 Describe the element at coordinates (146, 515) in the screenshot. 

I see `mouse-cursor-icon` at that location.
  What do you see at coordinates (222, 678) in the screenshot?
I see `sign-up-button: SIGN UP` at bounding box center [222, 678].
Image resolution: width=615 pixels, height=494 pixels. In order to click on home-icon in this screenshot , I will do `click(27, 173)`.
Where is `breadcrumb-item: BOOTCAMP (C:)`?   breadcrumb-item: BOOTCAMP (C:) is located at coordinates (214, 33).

_ _ _ _ _ _ _

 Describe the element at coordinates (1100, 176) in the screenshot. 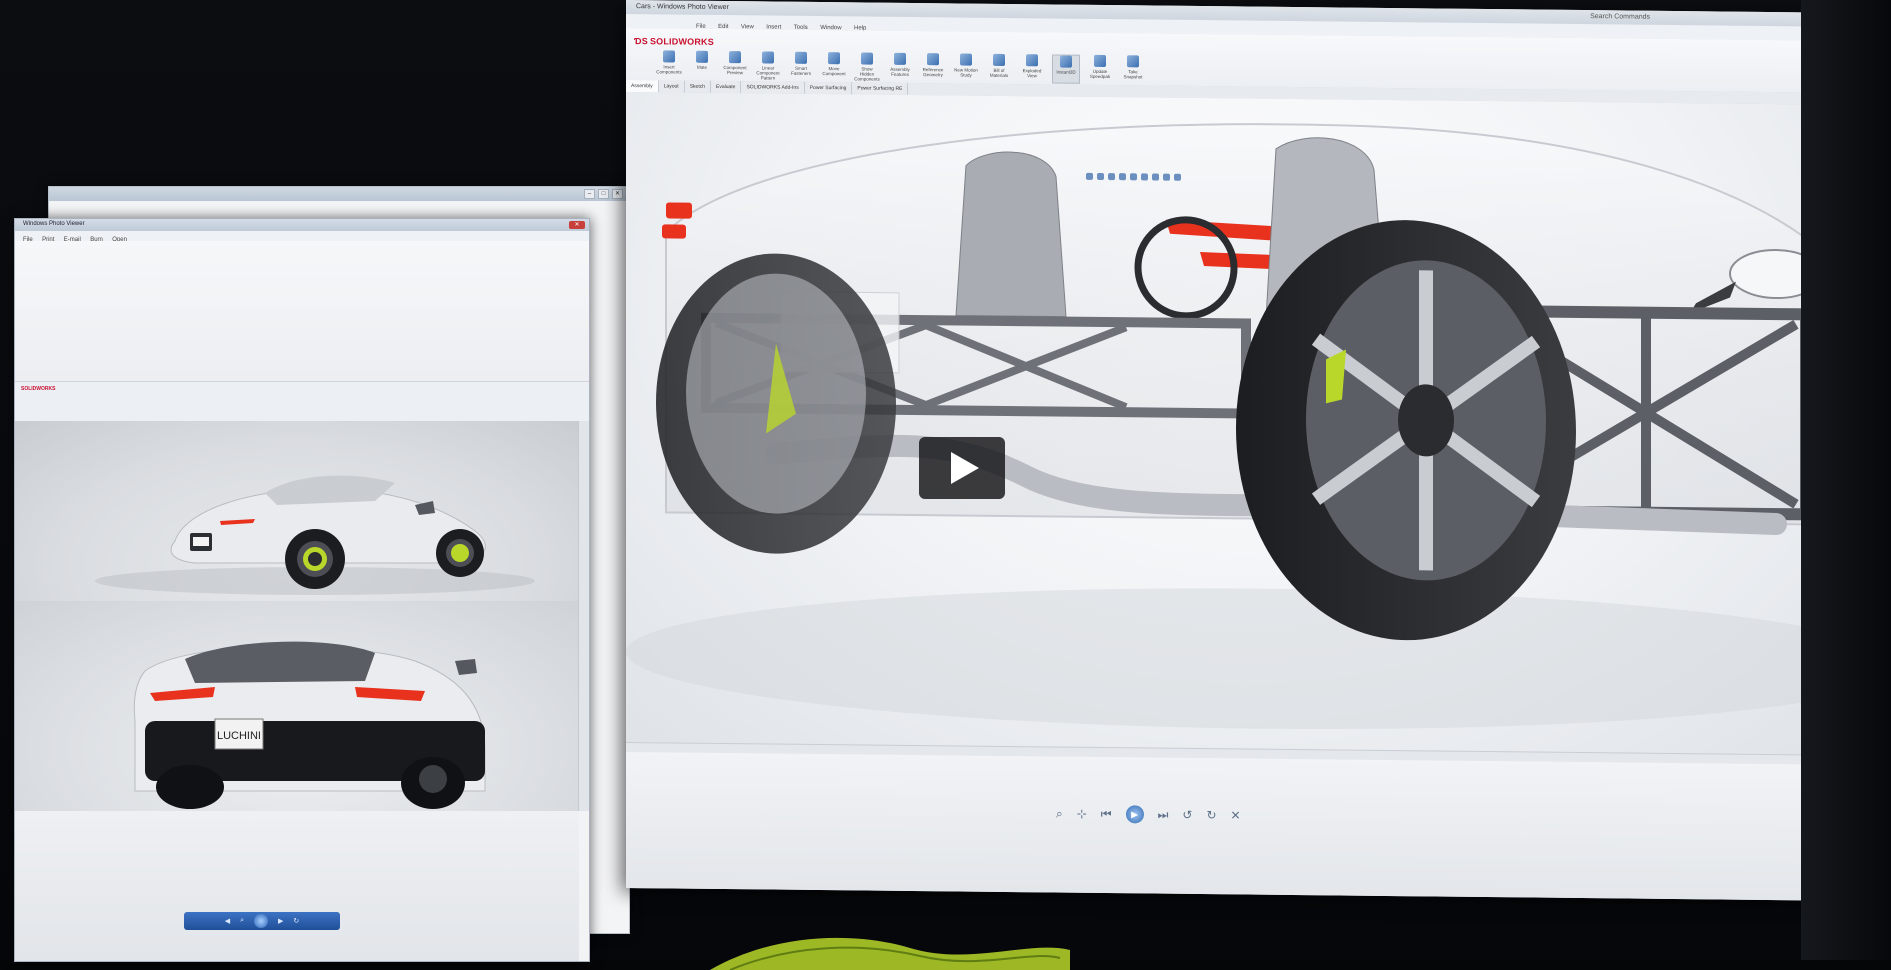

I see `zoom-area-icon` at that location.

_ _ _ _ _ _ _

* **Task statement**
Transcribe everything above, from the line containing "Describe the element at coordinates (146, 515)" down to the line containing "center [222, 678].", with both of those lines included and every character unchanged.

* **Result of this exercise**
 Describe the element at coordinates (146, 515) in the screenshot. 

I see `mouse-cursor-icon` at that location.
  What do you see at coordinates (222, 678) in the screenshot?
I see `sign-up-button: SIGN UP` at bounding box center [222, 678].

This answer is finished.